[Input data]

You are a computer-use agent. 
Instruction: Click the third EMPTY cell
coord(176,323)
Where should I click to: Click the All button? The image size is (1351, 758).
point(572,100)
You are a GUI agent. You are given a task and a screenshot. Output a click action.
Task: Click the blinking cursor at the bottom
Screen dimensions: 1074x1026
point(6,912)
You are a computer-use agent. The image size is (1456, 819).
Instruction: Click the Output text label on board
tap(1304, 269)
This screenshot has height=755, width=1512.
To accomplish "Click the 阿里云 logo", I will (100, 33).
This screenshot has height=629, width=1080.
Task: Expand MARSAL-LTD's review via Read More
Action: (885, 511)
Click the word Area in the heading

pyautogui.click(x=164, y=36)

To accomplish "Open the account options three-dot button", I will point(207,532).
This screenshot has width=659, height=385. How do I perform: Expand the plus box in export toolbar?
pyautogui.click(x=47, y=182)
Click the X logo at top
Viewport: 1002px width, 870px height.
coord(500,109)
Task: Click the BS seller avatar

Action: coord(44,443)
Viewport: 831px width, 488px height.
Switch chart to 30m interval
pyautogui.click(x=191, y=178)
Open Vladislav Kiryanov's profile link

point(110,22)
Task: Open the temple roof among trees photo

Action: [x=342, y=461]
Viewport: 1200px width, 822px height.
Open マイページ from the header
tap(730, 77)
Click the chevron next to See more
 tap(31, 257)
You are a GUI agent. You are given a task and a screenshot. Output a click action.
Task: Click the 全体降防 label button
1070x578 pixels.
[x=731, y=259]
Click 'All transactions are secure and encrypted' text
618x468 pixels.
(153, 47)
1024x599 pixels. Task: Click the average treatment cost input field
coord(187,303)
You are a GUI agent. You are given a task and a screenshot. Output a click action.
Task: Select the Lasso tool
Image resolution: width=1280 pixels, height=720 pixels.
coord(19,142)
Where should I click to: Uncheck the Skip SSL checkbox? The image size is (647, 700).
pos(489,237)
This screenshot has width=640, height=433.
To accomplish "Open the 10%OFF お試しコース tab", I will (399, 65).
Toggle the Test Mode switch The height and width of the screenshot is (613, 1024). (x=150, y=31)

[/Input data]

**Assignment**
Write the listing out again in its entirety, exactly.

**Task output**
You are a computer-use agent. 
Instruction: Click the third EMPTY cell
coord(176,323)
Where should I click to: Click the All button? The image size is (1351, 758).
point(572,100)
You are a GUI agent. You are given a task and a screenshot. Output a click action.
Task: Click the blinking cursor at the bottom
Screen dimensions: 1074x1026
point(6,912)
You are a computer-use agent. The image size is (1456, 819).
Instruction: Click the Output text label on board
tap(1304, 269)
This screenshot has height=755, width=1512.
To accomplish "Click the 阿里云 logo", I will (100, 33).
This screenshot has height=629, width=1080.
Task: Expand MARSAL-LTD's review via Read More
Action: (885, 511)
Click the word Area in the heading

pyautogui.click(x=164, y=36)

To accomplish "Open the account options three-dot button", I will point(207,532).
This screenshot has width=659, height=385. How do I perform: Expand the plus box in export toolbar?
pyautogui.click(x=47, y=182)
Click the X logo at top
Viewport: 1002px width, 870px height.
coord(500,109)
Task: Click the BS seller avatar

Action: coord(44,443)
Viewport: 831px width, 488px height.
Switch chart to 30m interval
pyautogui.click(x=191, y=178)
Open Vladislav Kiryanov's profile link

point(110,22)
Task: Open the temple roof among trees photo

Action: [x=342, y=461]
Viewport: 1200px width, 822px height.
Open マイページ from the header
tap(730, 77)
Click the chevron next to See more
 tap(31, 257)
You are a GUI agent. You are given a task and a screenshot. Output a click action.
Task: Click the 全体降防 label button
1070x578 pixels.
[x=731, y=259]
Click 'All transactions are secure and encrypted' text
618x468 pixels.
(153, 47)
1024x599 pixels. Task: Click the average treatment cost input field
coord(187,303)
You are a GUI agent. You are given a task and a screenshot. Output a click action.
Task: Select the Lasso tool
Image resolution: width=1280 pixels, height=720 pixels.
coord(19,142)
Where should I click to: Uncheck the Skip SSL checkbox? The image size is (647, 700).
pos(489,237)
This screenshot has width=640, height=433.
To accomplish "Open the 10%OFF お試しコース tab", I will (399, 65).
Toggle the Test Mode switch The height and width of the screenshot is (613, 1024). (x=150, y=31)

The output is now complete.